A recent local Minnesota pre-poll showed 52 percent would vote within the two-party system, and the other 48 percent would vote either independent or not at all. An interneter told me the RNP is a "bad idea" while the DNP has "no ideas". I responded with, "Promoting a bad idea on the basis of no idea is not a good idea." I've come to realize the RNP's vision is simply to not be Democratic. Blah. Third party, or any "other" party, anyone? Lets really shake up the political format.


Townhall
What next for conservatives
Nov 17, 2005
by George Will

(excerpt)
The conservative coalition, which is coming unglued for many reasons, will rapidly disintegrate if limited-government conservatives become convinced that social conservatives are unwilling to concentrate their character-building and soul-saving energies on the private institutions that mediate between individuals and government, and instead try to conscript government into sectarian crusades.

But, then, the limited-government impulse is a spent force in a Republican Party that cannot muster congressional majorities to cut the growth of Medicaid from 7.3 percent to 7 percent next year. That "cut'' was too draconian for some Republican "moderates.''

But, then, most Republicans are moderates as that term is used by persons for whom it is an encomium: Moderates are people amiably untroubled by Washington's single-minded devotion to rent-seeking -- to bending government for the advantage of private factions.

Conservatives have won seven of 10 presidential elections, yet government waxes, with per household federal spending more than $22,000 per year, the highest in inflation-adjusted terms since World War II. Federal spending -- including a 100 percent increase in education spending since 2001 -- has grown twice as fast under President Bush as under President Clinton, 65 percent of it unrelated to national security.

In 1991, the 546 pork projects in the 13 appropriation bills cost $3.1 billion. In 2005, the 13,997 pork projects cost $27.3 billion for things like improving the National Packard Museum in Warren, Ohio (Packard, an automobile brand, died in 1958).
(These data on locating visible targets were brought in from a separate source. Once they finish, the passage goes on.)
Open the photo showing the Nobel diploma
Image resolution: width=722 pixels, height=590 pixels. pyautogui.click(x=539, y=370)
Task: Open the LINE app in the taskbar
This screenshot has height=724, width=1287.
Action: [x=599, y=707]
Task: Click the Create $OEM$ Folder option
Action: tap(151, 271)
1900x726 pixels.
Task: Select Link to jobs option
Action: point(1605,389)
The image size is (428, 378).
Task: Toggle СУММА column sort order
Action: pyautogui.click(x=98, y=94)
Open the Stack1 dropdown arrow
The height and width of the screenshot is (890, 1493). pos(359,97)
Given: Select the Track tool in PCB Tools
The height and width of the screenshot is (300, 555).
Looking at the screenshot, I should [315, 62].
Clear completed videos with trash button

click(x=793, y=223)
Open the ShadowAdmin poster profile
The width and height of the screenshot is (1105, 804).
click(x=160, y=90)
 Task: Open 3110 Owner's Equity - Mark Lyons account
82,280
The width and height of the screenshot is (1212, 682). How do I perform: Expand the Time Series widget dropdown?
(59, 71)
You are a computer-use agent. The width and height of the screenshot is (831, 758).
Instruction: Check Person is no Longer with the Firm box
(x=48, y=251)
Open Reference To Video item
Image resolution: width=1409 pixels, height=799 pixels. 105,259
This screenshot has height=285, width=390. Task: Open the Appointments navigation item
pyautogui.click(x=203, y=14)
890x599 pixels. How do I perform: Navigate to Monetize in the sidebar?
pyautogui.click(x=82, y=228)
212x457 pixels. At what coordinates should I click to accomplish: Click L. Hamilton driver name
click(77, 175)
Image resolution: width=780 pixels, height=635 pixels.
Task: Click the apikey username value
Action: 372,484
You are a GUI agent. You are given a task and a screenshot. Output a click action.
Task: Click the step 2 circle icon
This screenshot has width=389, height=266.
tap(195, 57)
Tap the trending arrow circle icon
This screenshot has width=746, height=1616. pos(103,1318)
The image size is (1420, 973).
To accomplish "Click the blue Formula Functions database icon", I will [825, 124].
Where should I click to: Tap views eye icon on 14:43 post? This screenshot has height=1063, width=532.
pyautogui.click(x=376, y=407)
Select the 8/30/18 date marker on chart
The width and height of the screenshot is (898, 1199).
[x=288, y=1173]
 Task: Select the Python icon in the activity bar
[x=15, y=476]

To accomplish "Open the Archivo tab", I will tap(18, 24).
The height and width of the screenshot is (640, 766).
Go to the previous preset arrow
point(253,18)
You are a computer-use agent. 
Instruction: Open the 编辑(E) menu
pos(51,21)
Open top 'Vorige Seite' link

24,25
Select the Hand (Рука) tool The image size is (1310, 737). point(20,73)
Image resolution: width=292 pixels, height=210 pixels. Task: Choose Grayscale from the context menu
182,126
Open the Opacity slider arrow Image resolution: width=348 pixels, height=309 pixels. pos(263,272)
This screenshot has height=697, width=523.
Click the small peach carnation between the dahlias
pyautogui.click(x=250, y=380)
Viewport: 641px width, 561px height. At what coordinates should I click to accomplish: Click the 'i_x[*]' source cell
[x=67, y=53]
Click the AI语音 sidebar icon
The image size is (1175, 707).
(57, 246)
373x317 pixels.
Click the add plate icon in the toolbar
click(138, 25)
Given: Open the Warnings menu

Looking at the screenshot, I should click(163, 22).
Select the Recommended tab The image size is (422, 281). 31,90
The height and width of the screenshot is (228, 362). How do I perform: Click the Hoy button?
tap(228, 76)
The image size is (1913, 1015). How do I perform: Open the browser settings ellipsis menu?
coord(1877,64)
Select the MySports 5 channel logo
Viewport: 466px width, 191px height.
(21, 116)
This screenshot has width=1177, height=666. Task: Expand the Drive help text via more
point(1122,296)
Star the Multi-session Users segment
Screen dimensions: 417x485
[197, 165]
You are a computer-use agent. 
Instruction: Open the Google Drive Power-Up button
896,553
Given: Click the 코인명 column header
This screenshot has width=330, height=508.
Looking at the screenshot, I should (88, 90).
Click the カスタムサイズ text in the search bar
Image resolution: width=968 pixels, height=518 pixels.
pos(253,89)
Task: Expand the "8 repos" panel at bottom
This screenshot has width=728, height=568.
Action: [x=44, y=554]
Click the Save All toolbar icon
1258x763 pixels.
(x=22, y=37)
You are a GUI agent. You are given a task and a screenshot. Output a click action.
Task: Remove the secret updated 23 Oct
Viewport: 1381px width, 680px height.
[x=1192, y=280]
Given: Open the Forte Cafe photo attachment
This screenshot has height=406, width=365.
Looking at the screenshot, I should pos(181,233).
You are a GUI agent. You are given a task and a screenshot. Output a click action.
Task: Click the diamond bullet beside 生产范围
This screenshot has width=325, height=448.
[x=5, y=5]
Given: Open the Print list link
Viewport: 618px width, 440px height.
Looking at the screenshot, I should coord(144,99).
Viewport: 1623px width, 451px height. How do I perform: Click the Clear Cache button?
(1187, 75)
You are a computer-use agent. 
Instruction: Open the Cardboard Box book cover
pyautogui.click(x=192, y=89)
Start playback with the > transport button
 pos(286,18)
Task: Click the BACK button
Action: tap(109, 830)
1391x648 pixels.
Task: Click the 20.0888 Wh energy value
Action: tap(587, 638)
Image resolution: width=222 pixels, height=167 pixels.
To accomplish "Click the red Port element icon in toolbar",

Washington subsidizes the cost of water to encourage farmers to produce surpluses that trigger a gusher of government spending to support prices. It is almost comforting that $2 billion is spent each year paying farmers not to produce. Farm subsidies, most of which go to agribusinesses and affluent farmers, are just part of the $60 billion in corporate welfare that dwarfs the $29 billion budget of the Department of Homeland Security.

Brian Riedl of The Heritage Foundation reports that Congress responded to the Korean War by setting priorities, cutting one-fourth of all nonwar spending in one year. Recently the House failed to approve an unusually ambitious effort to cut government growth. This is today's ambitiousness: attempting -- probably unsuccessfully -- to cut government growth by $54 billion over five years.

That is $10.8 billion a year from five budgets projected to total $12.5 trillion, of which $54 billion is four-tenths of 1 percent. War is hell but, on the home front, it is indistinguishable from peace, except that the government is more undisciplined than ever.



Lew Rockwell
Four Years Growth
by Laurence M. Vance

(excerpt)
The Republicans gained control of the Congress in the third year of Clinton’s first term. They had complete control of the 104th Congress (1995–1997), held on to control in the 105th Congress (1997–1999), and remained in power during the 106th Congress (1999–2001) through the end of Clinton’s presidency. After George Bush was inaugurated in 2001, he had a Republican-controlled 107th Congress (2001–2003) until May 24, 2001, when Jim Jeffords (R-VT) switched from Republican to Independent, changing the Senate from 50/50 to 50 Democrats, 49 Republicans, and 1 Independent. The House remained in Republican hands. The 108th Congress (2003–2005) was once again solidly Republican, giving the Republicans an absolute majority in Congress and the White House for the last two years of Bush’s first term.

This means that the Republican Party has no excuse for the size and scope of the federal government as it exists right now. Republicans can’t blame anything on the Democrats like they did for the fifty years before they gained control of the Congress.

Now that we are at the end of Bush’s first four years, a simple question needs to be asked: Is the government at the end of Bush’s first term in any way smaller or less expensive than the government at the beginning of his first term. If it is, then Bush and the Republican Party told the truth, but if it isn’t, then Bush’s rhetoric was just hot air and the 2000 Republican Party Platform wasn’t worth the paper it was written on.
(See also What a Republican Majority Has Not Meant.)


Milken Institute
How Republicans Became Defenders of Big Government
by Stephen Slivinski

(excerpt)
The Price of United Government
Why the big change under W? Because the Republicans own both the House and Senate. Divided government, with at least one house of Congress controlled by the President's opposition, tends to keep spending under control. As a onetime Reagan economic advisor William Niskanen noted, "The only two long periods of fiscal restraint [since World War II] were the Eisenhower administration and the Clinton administration, during both of which the opposition party controlled Congress."